I had a meeting with the Scottish Law Commission on 14th June last. I have not made any arrangement of a formal nature to have a further meeting with the Commission. There is, of course, a constant exchange of views and information between the Commission and my departments.

Mr. Fairbairn

When the right hon. and learned Gentleman meets the Scottish Law Commission, will he ensure that the excellent principle of the 110-day rule is neither interfered with nor watered down, nor in any way given the blame for the disreputable and incompetent prosecution of what is colloquially called the Tartan Army case, the blame for which rests entirely with the Department for which he is responsible? Will the right hon. and learned Gentleman offer his resignation as an indication of that incompetence?

The Lord Advocate

I always enjoy listening to the hon. and learned Gentleman when he is waxing indignant. The answer to the last point is that I shall not resign.

The case to which the hon. and learned Gentleman has referred, while not technically covered by the sub judice rule, is nevertheless one in which the time for appeal has not expired. In those circumstances, it is highly desirable that I, as the public prosecutor, should refrain from making any comments on the merits of the case.

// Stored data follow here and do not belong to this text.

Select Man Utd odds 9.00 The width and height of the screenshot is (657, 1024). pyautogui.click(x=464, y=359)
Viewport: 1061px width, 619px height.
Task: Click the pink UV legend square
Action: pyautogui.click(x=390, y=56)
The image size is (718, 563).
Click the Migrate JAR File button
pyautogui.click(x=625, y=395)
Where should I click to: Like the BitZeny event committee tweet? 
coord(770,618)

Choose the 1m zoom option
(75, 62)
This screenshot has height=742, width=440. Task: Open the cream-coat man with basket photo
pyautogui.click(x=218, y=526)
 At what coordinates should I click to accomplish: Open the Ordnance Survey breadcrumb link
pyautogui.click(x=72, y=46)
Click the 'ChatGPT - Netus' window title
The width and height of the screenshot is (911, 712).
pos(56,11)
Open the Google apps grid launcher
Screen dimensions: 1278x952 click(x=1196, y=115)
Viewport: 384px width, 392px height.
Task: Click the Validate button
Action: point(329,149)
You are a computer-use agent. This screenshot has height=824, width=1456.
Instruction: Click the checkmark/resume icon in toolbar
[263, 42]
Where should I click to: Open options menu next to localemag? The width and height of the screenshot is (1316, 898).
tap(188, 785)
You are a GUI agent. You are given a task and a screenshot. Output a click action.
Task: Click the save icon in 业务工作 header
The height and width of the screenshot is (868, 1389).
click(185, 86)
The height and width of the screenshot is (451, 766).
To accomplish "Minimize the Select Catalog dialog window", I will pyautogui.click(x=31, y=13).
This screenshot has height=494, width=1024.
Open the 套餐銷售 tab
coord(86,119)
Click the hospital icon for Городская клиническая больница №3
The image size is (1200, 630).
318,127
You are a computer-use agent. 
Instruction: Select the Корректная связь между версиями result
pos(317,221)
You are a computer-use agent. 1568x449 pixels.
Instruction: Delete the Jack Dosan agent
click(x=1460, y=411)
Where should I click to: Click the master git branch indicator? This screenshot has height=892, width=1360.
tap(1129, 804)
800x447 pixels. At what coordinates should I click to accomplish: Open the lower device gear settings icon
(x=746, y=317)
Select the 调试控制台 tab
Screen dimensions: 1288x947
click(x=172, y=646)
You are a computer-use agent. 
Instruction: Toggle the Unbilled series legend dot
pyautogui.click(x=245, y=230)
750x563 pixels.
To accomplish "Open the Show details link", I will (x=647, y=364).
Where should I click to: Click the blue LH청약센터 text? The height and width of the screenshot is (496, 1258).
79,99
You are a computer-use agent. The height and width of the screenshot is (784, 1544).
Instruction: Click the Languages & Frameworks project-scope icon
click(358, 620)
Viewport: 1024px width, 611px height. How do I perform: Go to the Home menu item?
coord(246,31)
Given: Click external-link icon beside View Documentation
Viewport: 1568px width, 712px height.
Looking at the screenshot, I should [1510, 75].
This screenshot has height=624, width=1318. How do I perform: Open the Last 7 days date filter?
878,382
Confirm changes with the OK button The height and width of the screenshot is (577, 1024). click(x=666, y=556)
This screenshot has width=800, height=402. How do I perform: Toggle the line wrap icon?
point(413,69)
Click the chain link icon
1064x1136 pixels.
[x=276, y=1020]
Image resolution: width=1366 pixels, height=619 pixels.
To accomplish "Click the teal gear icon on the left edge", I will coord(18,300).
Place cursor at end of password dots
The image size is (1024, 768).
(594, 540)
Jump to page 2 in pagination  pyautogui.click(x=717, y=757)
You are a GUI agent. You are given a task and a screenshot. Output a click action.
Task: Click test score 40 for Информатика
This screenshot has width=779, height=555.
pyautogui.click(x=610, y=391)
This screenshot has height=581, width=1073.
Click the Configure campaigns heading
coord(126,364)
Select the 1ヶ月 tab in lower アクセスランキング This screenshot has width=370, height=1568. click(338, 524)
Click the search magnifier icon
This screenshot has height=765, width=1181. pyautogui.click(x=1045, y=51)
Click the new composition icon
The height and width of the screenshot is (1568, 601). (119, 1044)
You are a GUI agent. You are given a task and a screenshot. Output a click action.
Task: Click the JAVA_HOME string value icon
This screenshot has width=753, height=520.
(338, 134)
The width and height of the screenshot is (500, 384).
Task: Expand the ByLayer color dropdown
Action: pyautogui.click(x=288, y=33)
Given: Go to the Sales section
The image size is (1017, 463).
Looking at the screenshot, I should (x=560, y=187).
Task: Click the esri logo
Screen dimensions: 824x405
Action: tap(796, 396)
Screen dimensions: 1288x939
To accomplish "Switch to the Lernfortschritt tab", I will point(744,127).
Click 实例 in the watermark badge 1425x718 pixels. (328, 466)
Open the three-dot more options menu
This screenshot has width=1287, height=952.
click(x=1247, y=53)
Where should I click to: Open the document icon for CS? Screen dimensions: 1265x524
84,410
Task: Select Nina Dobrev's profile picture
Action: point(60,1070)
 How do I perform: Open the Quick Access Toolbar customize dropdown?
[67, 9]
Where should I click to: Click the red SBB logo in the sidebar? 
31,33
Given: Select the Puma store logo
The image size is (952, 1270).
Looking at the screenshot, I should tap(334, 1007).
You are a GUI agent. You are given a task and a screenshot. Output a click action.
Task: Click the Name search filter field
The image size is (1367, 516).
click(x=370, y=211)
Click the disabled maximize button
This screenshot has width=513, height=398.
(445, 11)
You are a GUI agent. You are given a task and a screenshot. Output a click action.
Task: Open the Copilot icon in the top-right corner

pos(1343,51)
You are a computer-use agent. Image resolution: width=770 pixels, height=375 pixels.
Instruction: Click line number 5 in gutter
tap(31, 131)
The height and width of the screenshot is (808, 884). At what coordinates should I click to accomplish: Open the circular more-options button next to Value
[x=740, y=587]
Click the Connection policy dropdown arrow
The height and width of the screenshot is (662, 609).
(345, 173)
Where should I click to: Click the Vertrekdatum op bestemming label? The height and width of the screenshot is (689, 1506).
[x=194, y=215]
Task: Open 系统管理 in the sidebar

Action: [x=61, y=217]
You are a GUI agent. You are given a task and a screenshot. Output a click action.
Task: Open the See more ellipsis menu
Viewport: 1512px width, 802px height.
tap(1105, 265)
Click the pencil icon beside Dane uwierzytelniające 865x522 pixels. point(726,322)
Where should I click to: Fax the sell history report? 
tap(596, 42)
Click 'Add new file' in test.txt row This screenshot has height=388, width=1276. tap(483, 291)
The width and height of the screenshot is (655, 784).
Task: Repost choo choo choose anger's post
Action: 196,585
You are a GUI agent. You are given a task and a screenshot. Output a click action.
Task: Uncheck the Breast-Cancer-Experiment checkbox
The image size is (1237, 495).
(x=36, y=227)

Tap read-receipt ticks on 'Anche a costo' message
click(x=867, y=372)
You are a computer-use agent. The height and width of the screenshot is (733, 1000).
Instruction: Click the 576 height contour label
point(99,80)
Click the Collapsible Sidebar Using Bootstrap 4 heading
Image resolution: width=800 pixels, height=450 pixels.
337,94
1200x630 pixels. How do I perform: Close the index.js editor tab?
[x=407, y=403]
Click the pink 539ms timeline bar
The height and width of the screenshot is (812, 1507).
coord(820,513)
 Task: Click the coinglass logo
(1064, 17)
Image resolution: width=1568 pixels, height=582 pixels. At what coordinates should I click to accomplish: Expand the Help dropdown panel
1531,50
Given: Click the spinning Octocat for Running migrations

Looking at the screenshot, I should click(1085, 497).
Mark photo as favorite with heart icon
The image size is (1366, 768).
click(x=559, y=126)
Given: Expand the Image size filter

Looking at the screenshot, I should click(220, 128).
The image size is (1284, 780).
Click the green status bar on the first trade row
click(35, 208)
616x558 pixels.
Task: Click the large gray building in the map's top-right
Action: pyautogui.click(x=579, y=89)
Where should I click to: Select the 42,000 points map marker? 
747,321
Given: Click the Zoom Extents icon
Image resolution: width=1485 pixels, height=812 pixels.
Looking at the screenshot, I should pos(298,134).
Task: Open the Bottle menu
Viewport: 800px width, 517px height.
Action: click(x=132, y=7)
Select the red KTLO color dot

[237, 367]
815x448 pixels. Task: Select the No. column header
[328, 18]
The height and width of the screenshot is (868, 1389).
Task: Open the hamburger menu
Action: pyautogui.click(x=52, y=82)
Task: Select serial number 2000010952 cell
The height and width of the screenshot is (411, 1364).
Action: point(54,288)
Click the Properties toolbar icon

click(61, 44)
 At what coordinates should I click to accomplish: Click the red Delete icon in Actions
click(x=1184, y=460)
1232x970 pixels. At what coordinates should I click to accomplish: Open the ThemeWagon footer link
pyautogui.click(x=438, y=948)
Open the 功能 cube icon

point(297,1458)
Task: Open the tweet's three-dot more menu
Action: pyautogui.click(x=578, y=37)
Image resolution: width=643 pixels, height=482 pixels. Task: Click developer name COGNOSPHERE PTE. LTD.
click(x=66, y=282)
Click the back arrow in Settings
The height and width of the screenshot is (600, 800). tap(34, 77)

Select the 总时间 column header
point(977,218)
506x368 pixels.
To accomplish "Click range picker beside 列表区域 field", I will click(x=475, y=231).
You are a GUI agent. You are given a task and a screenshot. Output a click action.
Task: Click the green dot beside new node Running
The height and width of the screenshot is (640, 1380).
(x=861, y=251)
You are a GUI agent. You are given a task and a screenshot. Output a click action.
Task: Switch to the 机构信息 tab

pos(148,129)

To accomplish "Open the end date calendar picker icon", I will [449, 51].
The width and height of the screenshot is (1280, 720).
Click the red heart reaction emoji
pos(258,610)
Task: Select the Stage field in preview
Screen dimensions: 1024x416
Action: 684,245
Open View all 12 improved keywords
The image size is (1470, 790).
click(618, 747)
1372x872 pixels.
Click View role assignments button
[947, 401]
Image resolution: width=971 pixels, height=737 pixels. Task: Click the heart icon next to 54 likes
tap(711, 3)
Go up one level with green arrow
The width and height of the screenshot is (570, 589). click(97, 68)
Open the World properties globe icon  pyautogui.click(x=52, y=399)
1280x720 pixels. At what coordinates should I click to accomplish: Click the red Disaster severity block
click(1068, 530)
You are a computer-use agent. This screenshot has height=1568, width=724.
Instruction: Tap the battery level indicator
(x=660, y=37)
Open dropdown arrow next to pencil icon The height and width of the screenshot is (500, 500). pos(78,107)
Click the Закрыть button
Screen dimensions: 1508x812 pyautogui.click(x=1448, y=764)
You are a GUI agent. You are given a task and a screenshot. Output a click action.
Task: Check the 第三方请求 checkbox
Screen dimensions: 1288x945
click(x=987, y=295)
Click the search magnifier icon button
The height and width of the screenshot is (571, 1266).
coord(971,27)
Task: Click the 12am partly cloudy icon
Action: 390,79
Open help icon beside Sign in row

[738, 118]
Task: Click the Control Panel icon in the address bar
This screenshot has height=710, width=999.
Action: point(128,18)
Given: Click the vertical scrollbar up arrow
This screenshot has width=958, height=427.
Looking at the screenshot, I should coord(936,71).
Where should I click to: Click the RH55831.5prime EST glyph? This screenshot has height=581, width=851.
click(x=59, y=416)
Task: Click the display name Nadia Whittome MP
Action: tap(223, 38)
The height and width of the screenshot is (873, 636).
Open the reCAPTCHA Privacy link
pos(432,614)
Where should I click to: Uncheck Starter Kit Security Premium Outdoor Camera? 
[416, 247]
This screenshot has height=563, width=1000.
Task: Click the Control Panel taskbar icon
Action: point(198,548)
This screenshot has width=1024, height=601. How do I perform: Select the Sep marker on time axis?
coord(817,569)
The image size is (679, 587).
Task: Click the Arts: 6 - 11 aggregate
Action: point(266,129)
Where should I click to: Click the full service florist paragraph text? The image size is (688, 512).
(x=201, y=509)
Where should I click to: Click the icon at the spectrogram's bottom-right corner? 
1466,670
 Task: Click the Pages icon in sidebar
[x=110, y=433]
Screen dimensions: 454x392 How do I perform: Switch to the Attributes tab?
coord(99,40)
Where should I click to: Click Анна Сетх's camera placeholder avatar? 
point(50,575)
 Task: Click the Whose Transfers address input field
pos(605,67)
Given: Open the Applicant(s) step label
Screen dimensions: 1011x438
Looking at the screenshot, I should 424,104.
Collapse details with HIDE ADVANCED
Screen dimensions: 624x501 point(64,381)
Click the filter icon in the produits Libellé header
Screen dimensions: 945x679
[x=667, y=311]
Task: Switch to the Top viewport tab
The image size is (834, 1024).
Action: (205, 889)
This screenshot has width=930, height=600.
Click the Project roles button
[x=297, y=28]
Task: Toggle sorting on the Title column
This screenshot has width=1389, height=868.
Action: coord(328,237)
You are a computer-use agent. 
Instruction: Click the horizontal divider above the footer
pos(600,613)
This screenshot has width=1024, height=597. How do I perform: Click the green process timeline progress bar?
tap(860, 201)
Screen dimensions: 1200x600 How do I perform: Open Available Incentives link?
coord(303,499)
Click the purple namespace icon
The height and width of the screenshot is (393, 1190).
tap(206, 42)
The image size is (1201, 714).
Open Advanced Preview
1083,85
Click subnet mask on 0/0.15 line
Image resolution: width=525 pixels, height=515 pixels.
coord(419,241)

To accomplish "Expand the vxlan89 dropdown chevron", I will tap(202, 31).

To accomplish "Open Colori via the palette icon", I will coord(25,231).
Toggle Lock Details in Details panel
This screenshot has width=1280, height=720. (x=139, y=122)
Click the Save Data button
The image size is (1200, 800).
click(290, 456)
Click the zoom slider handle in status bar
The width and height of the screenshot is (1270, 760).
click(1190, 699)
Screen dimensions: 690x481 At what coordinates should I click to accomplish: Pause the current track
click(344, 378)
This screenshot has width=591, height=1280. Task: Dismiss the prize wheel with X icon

Accordingly, what I should say about this matter is to mention the 110-day rule to which the hon. and learned Gentleman referred. Procedural difficulties arise for the Crown. They arise out of the operation of the 110-day rule in a situation where justice required the prevention of unfairness to the last three accused to be arrested. Injustice could have arisen if the two accused who were arrested before had been tried before the others in a separate trial. I am sure that that was a proper view to take.

Those difficulties reinforce the case for the implementation of the reform proposed by the Thomson Committee, namely, that the 110-day period ought to run from the date of full committal to commencement of the trial and not to the conclusion of the trial, as the rule now requires. The hon. and learned Gentleman will see from this answer that I am not as enamoured of the 110-day rule as it stands as he appears to be.

Mr. Robin F. Cook

Can my right hon. and learned Friend say what pressure he received from the Scottish Law Commission for a consolidation Bill on sexual offences? Does he believe that it would be wise for the House to re-enact the potpourri of nineteenth century legislation without first having an opportunity to consider whether that legislation requires reform?

The Lord Advocate

My hon. Friend will appreciate that legislative time is at a high premium during the present sittings of Parliament, and it is difficult to get time in all Parliaments for matters of law consolidation. For those reasons, this small measure is a useful contribution to the consolidation of the law. I can understand that people who have strong feelings about certain aspects of the law therein dealt with may wish to take the opportunity when such a Bill is before the House to air their desire for changes in the substantive law, but such changes are not the proper subject of a consolidation Bill and they do not fall within my jurisdiction as Lord Advocate.

Lord James Douglas-Hamilton

Can the Lord Advocate say when he will bring proposals before the House arising out of the Thomson Committee, which I understand reported some months ago?

The Lord Advocate

My right hon. Friend the Secretary of State for Scotland and I have a committee working on this subject. As soon as that committee reports, we hope to have proposals to put before the House in this regard.

Mr. Rifkind

Reverting to the question asked by the hon. Member for Edinburgh, Central (Mr. Cook), may I ask whether the Lord Advocate realises that in asking Parliament to approve this consolidation Bill he will be asking Parliament to approve one clause of it that will retain as a criminal offence conduct which the Crown, by his own person, said will not be subject to prosecution, despite its being a criminal offence? Will he accept that it is contrary to public interest that Parliament should be asked in 1976 to approve laws which the Government and he himself have no intention of enforcing?

The Lord Advocate

The hon. Gentleman, with his legal qualifications, will appreciate that what he has put to me is grossly over-simplified. I content myself with saying that for 60 years the Crown Office has adopted a humane and reasonable policy of prosecution in connection with the matter that he has in mind. If people feel that that is not enough and that the substantive law ought to be changed, the hon. Gentleman knows as well as I do that the proper way is not by a consolidation Bill, which has totally different objectives, but by trying to introduce a Private Member's Bill, which can be properly considered by both Houses of Parliament in a context that will allow all moral views to be considered properly.

Mr. David Steel

Surely it is one thing for the Crown Office to base its policy on an antiquated statute of the last century but quite another thing to update the law in a consolidation measure and thereby reinforce a policy which his Department has ceased to implement. It is that to which we are objecting.

The Lord Advocate

I take note of what the hon. Gentleman has fairly said, but I reiterate what I said to the hon. Member for Edinburgh, Pentlands (Mr. Rifkind). The matter is not as simple as the hon. Gentleman has put to me. If it were as simple as he suggests, it would be attractive.